Accepted for/Published in: JMIR Formative Research
Date Submitted: Jan 28, 2024
Date Accepted: Mar 7, 2025
Kidney Score Platform impact on communication and patient engagement about CKD: a pre-post study design
ABSTRACT
Background:
Chronic kidney disease (CKD) affects 14% of the U.S. adult population, yet patient knowledge about kidney disease and engagement in their kidney health is low despite many CKD education programs, awareness campaigns, and clinical practice guidelines.
Objective:
To examine the impact of the Kidney Score Platform (a patient-facing, risk-based online tool that provides interactive health information tailored to an individual’s chronic kidney disease risk plus an accompanying clinician-facing Clinical Practice Toolkit) on individual engagement with CKD health and CKD communication between clinicians and patients.
Methods:
We conducted a pre-post intervention study in which English-speaking Veterans at risk for CKD in two primary care settings interacted with the Kidney Score platform’s educational modules and their primary care clinicians were encouraged to review the Clinical Practice Toolkit. Impact of the Kidney Score on Patient Activation (primary outcome), knowledge about CKD, and communication with their clinician about kidney health were determined with paired t-tests. Multivariable linear and logistic models were used to determine whether changes in outcomes post vs. pre-intervention were influenced by age, race/ethnicity, gender, and diabetes status, accounting for baseline values.

= Data under study =
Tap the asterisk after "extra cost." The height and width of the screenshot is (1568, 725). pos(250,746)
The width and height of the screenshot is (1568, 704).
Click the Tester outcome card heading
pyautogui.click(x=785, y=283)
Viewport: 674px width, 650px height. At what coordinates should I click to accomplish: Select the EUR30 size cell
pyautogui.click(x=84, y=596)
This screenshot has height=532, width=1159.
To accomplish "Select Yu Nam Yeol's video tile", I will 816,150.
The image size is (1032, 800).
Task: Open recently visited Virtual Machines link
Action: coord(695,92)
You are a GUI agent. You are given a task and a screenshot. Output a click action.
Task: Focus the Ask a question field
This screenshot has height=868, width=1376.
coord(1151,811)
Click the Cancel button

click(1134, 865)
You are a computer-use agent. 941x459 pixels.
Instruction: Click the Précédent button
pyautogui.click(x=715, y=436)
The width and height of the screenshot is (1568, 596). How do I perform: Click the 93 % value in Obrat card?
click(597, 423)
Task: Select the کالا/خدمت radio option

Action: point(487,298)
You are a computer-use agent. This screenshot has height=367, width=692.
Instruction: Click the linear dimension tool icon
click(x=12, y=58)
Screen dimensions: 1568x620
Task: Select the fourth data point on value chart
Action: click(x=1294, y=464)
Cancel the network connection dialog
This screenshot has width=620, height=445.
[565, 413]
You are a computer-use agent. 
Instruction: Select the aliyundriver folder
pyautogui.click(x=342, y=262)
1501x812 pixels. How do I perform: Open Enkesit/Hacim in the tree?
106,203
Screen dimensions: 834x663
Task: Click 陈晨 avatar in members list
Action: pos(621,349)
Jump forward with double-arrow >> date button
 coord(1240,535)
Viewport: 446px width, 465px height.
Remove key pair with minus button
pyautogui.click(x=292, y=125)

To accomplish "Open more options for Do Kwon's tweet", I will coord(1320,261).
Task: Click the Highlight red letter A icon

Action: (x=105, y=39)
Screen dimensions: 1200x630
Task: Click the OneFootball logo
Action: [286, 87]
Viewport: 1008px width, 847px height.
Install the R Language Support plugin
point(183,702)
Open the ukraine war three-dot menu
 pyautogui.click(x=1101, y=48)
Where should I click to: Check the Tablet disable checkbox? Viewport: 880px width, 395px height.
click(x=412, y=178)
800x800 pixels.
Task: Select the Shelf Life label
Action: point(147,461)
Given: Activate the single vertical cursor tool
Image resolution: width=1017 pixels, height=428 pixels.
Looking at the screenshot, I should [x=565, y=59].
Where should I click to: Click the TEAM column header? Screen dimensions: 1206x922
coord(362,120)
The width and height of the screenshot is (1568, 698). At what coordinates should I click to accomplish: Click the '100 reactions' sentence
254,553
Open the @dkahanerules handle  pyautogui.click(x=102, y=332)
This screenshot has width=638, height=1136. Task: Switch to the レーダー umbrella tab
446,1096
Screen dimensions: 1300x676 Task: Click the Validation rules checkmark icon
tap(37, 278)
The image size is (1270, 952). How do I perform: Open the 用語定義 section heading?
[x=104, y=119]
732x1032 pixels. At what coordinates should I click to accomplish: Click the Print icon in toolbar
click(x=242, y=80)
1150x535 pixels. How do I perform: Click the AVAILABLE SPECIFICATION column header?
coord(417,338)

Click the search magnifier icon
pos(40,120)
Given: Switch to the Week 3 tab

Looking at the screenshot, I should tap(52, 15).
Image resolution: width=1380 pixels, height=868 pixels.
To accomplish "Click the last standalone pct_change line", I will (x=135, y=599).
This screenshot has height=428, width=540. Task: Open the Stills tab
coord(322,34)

= Work instruction 1 =
In the Kidney Score Platform abstract, swap "clinicians" for "providers" and give the passage between "Accepted for/Published in: JMIR" and "clinicians and patients.", inclusive.
= Work instruction 2 =
Pick up the Kidney Score Platform abstract from its last sentence and write how it continues.

= Answer 1 =
Accepted for/Published in: JMIR Formative Research
Date Submitted: Jan 28, 2024
Date Accepted: Mar 7, 2025
Kidney Score Platform impact on communication and patient engagement about CKD: a pre-post study design
ABSTRACT
Background:
Chronic kidney disease (CKD) affects 14% of the U.S. adult population, yet patient knowledge about kidney disease and engagement in their kidney health is low despite many CKD education programs, awareness campaigns, and clinical practice guidelines.
Objective:
To examine the impact of the Kidney Score Platform (a patient-facing, risk-based online tool that provides interactive health information tailored to an individual’s chronic kidney disease risk plus an accompanying clinician-facing Clinical Practice Toolkit) on individual engagement with CKD health and CKD communication between providers and patients.

= Answer 2 =
Results:
The study population (n=76) had a mean age of 64.4 years, 88% was male and 30.3% self-identified as African American. Approximately 71% had hypertension, 27% had diabetes and 9.2% had CKD by lab criteria but without an ICD10 diagnosis. Patient interaction with the Kidney Score did not change mean Patient Activation Measure (pre-intervention: 40.7%, post-intervention: 40.2%, p=0.23) but did increase mean CKD knowledge (pre-intervention: 40.0%, post-intervention 51.1%, p<0.01) and the percentage of Veterans who discussed CKD with their clinician (pre-intervention: 12.3%, post-intervention: 31.5%, p<0.01). Changes did not differ by age, sex, race, or diabetes status. Results were limited by small sample size due to low recruitment and minimal clinician engagement with the Clinical Practice Toolkit during the COVID-19 pandemic.
Conclusions:
One-time web-based tailored education for patients can increase CKD knowledge and encourage conversations about kidney health. Increasing patient activation for CKD management may require multi-level, longitudinal interventions that facilitate ongoing conversations about kidney health between patients and clinician teams.